Goal of the exercise → Could you output all of the records below exactly as they appear?

Material provided →
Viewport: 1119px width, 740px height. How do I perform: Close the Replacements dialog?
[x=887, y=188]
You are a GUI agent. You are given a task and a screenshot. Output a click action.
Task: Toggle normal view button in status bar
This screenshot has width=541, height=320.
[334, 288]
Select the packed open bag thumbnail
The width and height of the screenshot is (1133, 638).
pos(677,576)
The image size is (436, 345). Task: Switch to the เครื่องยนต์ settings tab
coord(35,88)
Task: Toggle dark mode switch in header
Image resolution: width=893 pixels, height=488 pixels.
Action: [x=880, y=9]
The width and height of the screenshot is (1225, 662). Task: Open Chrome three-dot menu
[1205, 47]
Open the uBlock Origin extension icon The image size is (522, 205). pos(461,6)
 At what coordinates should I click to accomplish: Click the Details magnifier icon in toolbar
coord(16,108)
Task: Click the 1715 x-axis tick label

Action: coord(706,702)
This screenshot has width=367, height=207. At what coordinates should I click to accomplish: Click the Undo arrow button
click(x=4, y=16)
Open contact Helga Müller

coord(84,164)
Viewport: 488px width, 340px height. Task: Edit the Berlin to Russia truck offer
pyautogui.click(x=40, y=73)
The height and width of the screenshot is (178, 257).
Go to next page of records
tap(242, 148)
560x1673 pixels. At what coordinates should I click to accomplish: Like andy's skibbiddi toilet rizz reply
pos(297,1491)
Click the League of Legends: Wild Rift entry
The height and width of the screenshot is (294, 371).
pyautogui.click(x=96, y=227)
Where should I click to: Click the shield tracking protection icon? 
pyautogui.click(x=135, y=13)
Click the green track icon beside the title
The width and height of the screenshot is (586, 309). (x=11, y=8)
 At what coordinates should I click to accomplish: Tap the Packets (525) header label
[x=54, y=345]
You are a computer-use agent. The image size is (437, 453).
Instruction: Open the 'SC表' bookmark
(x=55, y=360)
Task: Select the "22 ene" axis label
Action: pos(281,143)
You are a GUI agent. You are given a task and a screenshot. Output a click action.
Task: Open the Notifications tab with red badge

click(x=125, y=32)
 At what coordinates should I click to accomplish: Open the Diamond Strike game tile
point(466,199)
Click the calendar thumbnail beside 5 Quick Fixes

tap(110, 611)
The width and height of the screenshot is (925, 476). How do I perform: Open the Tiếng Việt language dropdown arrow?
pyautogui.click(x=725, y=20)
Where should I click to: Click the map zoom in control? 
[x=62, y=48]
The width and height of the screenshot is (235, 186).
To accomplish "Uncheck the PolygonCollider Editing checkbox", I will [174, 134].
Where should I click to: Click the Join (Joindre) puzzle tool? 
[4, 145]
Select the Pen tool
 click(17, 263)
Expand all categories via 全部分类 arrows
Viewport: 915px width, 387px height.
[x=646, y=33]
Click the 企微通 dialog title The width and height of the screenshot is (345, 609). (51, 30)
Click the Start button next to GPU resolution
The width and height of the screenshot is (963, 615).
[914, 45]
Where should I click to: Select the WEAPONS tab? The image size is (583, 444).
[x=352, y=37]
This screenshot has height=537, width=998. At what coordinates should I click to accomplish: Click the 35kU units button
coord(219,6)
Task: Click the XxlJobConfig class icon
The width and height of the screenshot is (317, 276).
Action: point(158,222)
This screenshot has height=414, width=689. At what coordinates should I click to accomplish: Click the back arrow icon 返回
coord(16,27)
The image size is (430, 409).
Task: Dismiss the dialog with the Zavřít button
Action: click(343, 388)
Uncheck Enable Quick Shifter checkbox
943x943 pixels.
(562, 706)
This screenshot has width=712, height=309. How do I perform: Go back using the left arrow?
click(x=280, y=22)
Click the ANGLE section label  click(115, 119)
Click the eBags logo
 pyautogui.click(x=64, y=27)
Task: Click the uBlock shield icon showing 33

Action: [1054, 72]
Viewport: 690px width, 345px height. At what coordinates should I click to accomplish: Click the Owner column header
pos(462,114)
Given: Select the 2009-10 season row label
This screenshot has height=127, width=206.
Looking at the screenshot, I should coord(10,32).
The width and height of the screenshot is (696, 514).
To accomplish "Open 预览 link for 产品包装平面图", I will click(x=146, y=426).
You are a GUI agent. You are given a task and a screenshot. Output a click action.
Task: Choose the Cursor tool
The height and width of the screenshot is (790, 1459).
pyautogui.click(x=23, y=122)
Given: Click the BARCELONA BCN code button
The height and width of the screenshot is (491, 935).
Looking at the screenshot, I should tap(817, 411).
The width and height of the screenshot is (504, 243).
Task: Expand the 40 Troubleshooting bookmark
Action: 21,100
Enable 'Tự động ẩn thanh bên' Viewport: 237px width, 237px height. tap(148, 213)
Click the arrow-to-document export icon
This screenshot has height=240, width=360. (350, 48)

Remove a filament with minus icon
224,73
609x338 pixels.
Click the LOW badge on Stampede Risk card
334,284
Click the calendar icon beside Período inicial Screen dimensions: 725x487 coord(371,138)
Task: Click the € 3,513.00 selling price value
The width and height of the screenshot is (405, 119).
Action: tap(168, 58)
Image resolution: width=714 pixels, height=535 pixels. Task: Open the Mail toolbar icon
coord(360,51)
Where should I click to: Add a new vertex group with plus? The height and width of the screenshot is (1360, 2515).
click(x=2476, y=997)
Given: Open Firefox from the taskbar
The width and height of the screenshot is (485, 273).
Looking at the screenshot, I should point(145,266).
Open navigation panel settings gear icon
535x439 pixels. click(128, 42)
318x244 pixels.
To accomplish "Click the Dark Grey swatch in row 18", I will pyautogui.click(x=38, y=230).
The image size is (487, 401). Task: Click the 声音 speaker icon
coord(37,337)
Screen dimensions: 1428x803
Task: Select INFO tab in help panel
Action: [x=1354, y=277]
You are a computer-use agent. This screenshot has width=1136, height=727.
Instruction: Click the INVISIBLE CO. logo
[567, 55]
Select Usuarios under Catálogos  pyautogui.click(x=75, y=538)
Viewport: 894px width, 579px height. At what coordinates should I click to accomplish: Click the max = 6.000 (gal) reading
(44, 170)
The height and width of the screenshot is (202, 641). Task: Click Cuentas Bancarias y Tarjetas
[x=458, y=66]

Answer to the exercise →
Viewport: 1119px width, 740px height. How do I perform: Close the Replacements dialog?
[x=887, y=188]
You are a GUI agent. You are given a task and a screenshot. Output a click action.
Task: Toggle normal view button in status bar
This screenshot has width=541, height=320.
[334, 288]
Select the packed open bag thumbnail
The width and height of the screenshot is (1133, 638).
pos(677,576)
The image size is (436, 345). Task: Switch to the เครื่องยนต์ settings tab
coord(35,88)
Task: Toggle dark mode switch in header
Image resolution: width=893 pixels, height=488 pixels.
Action: [x=880, y=9]
The width and height of the screenshot is (1225, 662). Task: Open Chrome three-dot menu
[1205, 47]
Open the uBlock Origin extension icon The image size is (522, 205). pos(461,6)
 At what coordinates should I click to accomplish: Click the Details magnifier icon in toolbar
coord(16,108)
Task: Click the 1715 x-axis tick label

Action: coord(706,702)
This screenshot has width=367, height=207. At what coordinates should I click to accomplish: Click the Undo arrow button
click(x=4, y=16)
Open contact Helga Müller

coord(84,164)
Viewport: 488px width, 340px height. Task: Edit the Berlin to Russia truck offer
pyautogui.click(x=40, y=73)
The height and width of the screenshot is (178, 257).
Go to next page of records
tap(242, 148)
560x1673 pixels. At what coordinates should I click to accomplish: Like andy's skibbiddi toilet rizz reply
pos(297,1491)
Click the League of Legends: Wild Rift entry
The height and width of the screenshot is (294, 371).
pyautogui.click(x=96, y=227)
Where should I click to: Click the shield tracking protection icon? 
pyautogui.click(x=135, y=13)
Click the green track icon beside the title
The width and height of the screenshot is (586, 309). (x=11, y=8)
 At what coordinates should I click to accomplish: Tap the Packets (525) header label
[x=54, y=345]
You are a computer-use agent. The image size is (437, 453).
Instruction: Open the 'SC表' bookmark
(x=55, y=360)
Task: Select the "22 ene" axis label
Action: pos(281,143)
You are a GUI agent. You are given a task and a screenshot. Output a click action.
Task: Open the Notifications tab with red badge

click(x=125, y=32)
 At what coordinates should I click to accomplish: Open the Diamond Strike game tile
point(466,199)
Click the calendar thumbnail beside 5 Quick Fixes

tap(110, 611)
The width and height of the screenshot is (925, 476). How do I perform: Open the Tiếng Việt language dropdown arrow?
pyautogui.click(x=725, y=20)
Where should I click to: Click the map zoom in control? 
[x=62, y=48]
The width and height of the screenshot is (235, 186).
To accomplish "Uncheck the PolygonCollider Editing checkbox", I will [174, 134].
Where should I click to: Click the Join (Joindre) puzzle tool? 
[4, 145]
Select the Pen tool
 click(17, 263)
Expand all categories via 全部分类 arrows
Viewport: 915px width, 387px height.
[x=646, y=33]
Click the 企微通 dialog title The width and height of the screenshot is (345, 609). (51, 30)
Click the Start button next to GPU resolution
The width and height of the screenshot is (963, 615).
[914, 45]
Where should I click to: Select the WEAPONS tab? The image size is (583, 444).
[x=352, y=37]
This screenshot has height=537, width=998. At what coordinates should I click to accomplish: Click the 35kU units button
coord(219,6)
Task: Click the XxlJobConfig class icon
The width and height of the screenshot is (317, 276).
Action: point(158,222)
This screenshot has height=414, width=689. At what coordinates should I click to accomplish: Click the back arrow icon 返回
coord(16,27)
The image size is (430, 409).
Task: Dismiss the dialog with the Zavřít button
Action: click(343, 388)
Uncheck Enable Quick Shifter checkbox
943x943 pixels.
(562, 706)
This screenshot has width=712, height=309. How do I perform: Go back using the left arrow?
click(x=280, y=22)
Click the ANGLE section label  click(115, 119)
Click the eBags logo
 pyautogui.click(x=64, y=27)
Task: Click the uBlock shield icon showing 33

Action: [1054, 72]
Viewport: 690px width, 345px height. At what coordinates should I click to accomplish: Click the Owner column header
pos(462,114)
Given: Select the 2009-10 season row label
This screenshot has height=127, width=206.
Looking at the screenshot, I should coord(10,32).
The width and height of the screenshot is (696, 514).
To accomplish "Open 预览 link for 产品包装平面图", I will click(x=146, y=426).
You are a GUI agent. You are given a task and a screenshot. Output a click action.
Task: Choose the Cursor tool
The height and width of the screenshot is (790, 1459).
pyautogui.click(x=23, y=122)
Given: Click the BARCELONA BCN code button
The height and width of the screenshot is (491, 935).
Looking at the screenshot, I should tap(817, 411).
The width and height of the screenshot is (504, 243).
Task: Expand the 40 Troubleshooting bookmark
Action: 21,100
Enable 'Tự động ẩn thanh bên' Viewport: 237px width, 237px height. tap(148, 213)
Click the arrow-to-document export icon
This screenshot has height=240, width=360. (350, 48)

Remove a filament with minus icon
224,73
609x338 pixels.
Click the LOW badge on Stampede Risk card
334,284
Click the calendar icon beside Período inicial Screen dimensions: 725x487 coord(371,138)
Task: Click the € 3,513.00 selling price value
The width and height of the screenshot is (405, 119).
Action: tap(168, 58)
Image resolution: width=714 pixels, height=535 pixels. Task: Open the Mail toolbar icon
coord(360,51)
Where should I click to: Add a new vertex group with plus? The height and width of the screenshot is (1360, 2515).
click(x=2476, y=997)
Given: Open Firefox from the taskbar
The width and height of the screenshot is (485, 273).
Looking at the screenshot, I should point(145,266).
Open navigation panel settings gear icon
535x439 pixels. click(128, 42)
318x244 pixels.
To accomplish "Click the Dark Grey swatch in row 18", I will pyautogui.click(x=38, y=230).
The image size is (487, 401). Task: Click the 声音 speaker icon
coord(37,337)
Screen dimensions: 1428x803
Task: Select INFO tab in help panel
Action: [x=1354, y=277]
You are a computer-use agent. This screenshot has width=1136, height=727.
Instruction: Click the INVISIBLE CO. logo
[567, 55]
Select Usuarios under Catálogos  pyautogui.click(x=75, y=538)
Viewport: 894px width, 579px height. At what coordinates should I click to accomplish: Click the max = 6.000 (gal) reading
(44, 170)
The height and width of the screenshot is (202, 641). Task: Click Cuentas Bancarias y Tarjetas
[x=458, y=66]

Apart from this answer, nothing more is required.